Star Wars has a similar tale to tell, where the old school final trilogy of the Star Wars cycle lumbered past the box office finishing line making a lot of money but taking a creative hammering from both critics and fans, while its leaner, sharper streaming cousin, The Mandalorian, was caped in glory for its emotional power and elegantly simple character notes.

What makes Loki matter more than most new streaming show launches is that unlike its predecessors WandaVision and Falcon and the Winter Soldier, Loki is the first television series in the Marvel franchise to feature one of the A-list comic book characters in the Avengers mythology.

Unhappier days … Loki (Tom Hiddleston, right) with his brother Thor (Chris Hemsworth) in Thor: Ragnarok.Credit:Marvel

To give the series an added complication, Hiddleston’s Loki, the brother of thunder god Thor (Chris Hemsworth), was killed several films ago, in Avengers: Infinity War. It’s hardly a spoiler to reveal that he is effectively resurrected in this series – the clue’s in the title, folks – but we will refrain from revealing the how and, pivotally, the when.

Hiddleston’s performance as Loki has always been defined by its humour as much as its pathos. Both seem to be on display in equal measure in Loki, leaning into space historically occupied by very British genre shows, like Doctor Who and Red Dwarf. This isn’t purely comedy, but there are moments mined for laughs.

What sets it apart, however, is the wolf-in-sheep’s-clothing-like quality that has come to define Marvel’s storytelling. WandaVision was not a superhero story, but rather a twist on the traditional sitcom which turned into a full-blown subcutaneous horror story.

And Loki, spun out of a superhero franchise and steeped in comic book lore, turns quickly into a police buddy comedy, with Wilson’s Mobius playing the street-weary agent partner to Loki, full name Loki Laufeyson. The result – like much of Marvel’s twist-in-the-tale storytelling – is brilliant.

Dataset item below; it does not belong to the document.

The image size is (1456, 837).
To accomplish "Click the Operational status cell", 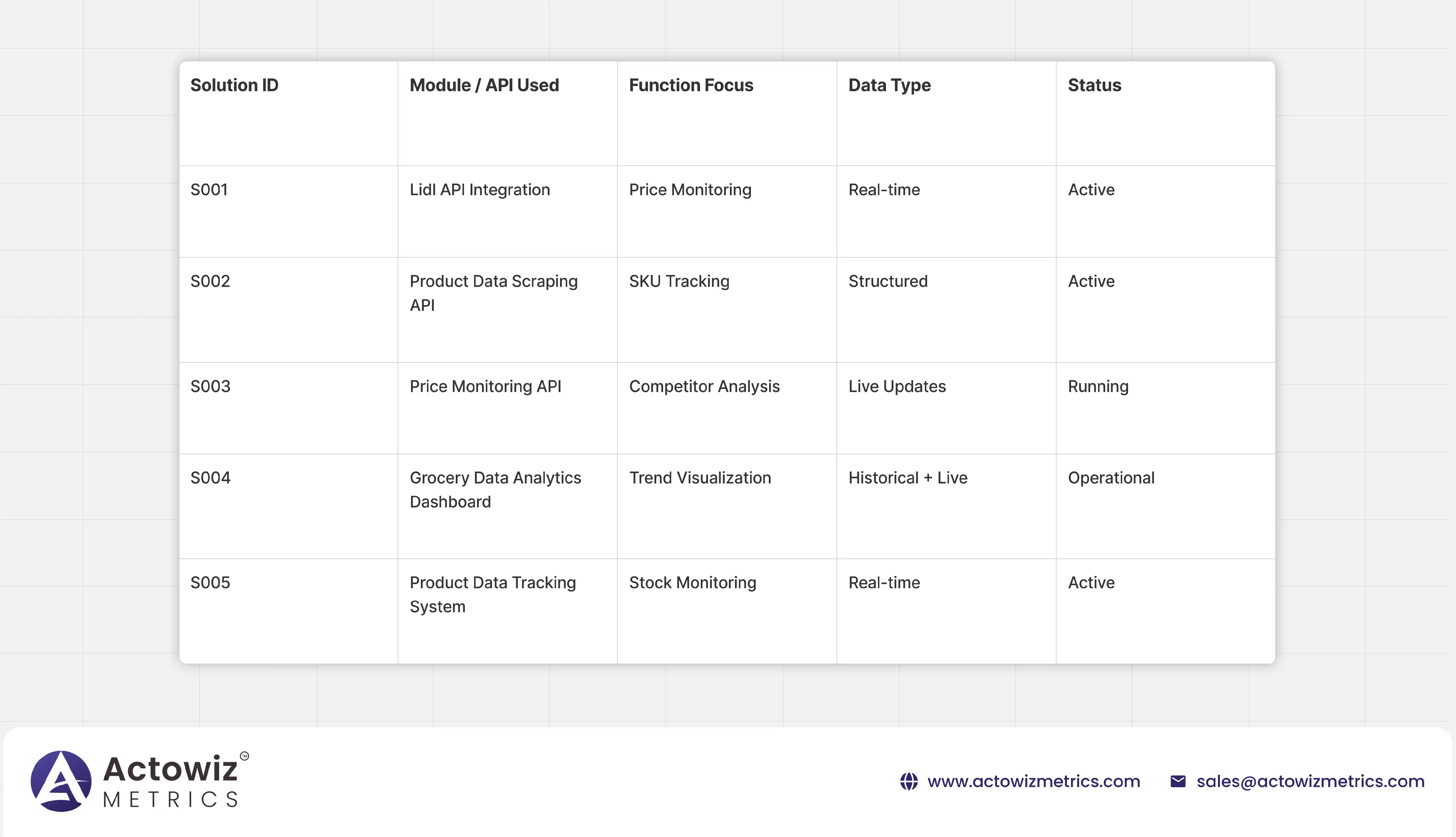I will pyautogui.click(x=1110, y=478).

And the last word, predictably, is Loki’s, with this dry observation, that could also be a statement on studios, copyright and the new world of streaming. “You ridiculous bureaucrats will not dictate how my story ends!” he exclaims in court. “It’s not your story, Mr Laufeyson,” replies the judge, dryly. “It never was.“

Loki is streaming on Disney+.

Marvel’s upcoming TV series

Hawkeye
Jeremy Renner returns as Clint Barton/Hawkeye in this series created by Jonathan Igla and set after Avengers: Endgame (2019). It will air in late 2021.

Ms. Marvel
Iman Vellani stars as Kamala Khan/Ms. Marvel in this series created by Bisha K. Ali and filmed in the US and Thailand. Airs in late 2021.

Moon Knight
Oscar Isaac stars as Marc Spector/Moon Knight in Jeremy Slater’s series. Filming began in April in Budapest. Airs in 2022.

She-Hulk
This series stars Tatiana Maslany as Jennifer Walters, the cousin of Bruce Banner, who gains “hulk”-like powers after a blood transfusion, to become She-Hulk. Filming in Los Angeles. Airs in 2022.

Secret Invasion
Focusing on the Nick Fury (Samuel L. Jackson) character, this series is about a sect of Skrulls who have infiltrated Earth society and will be filmed in the UK later this year. Airs in 2022.

Ironheart
This series is focused on the character of RiRi Williams, alias Ironheart. According to US media, actor Dominique Thorne will play the lead. No airdate has been announced.

Armor Wars
Starring Don Cheadle as James Rhodes/War Machine, this series is about Stark company technology that falls into the wrong hands. No airdate has been announced.

Untitled Wakanda Project
Set in Wakanda, the setting of the Black Panther films, it is said to be focused on Okoye (Danai Gurira), the Dora Milaje. No airdate has been announced.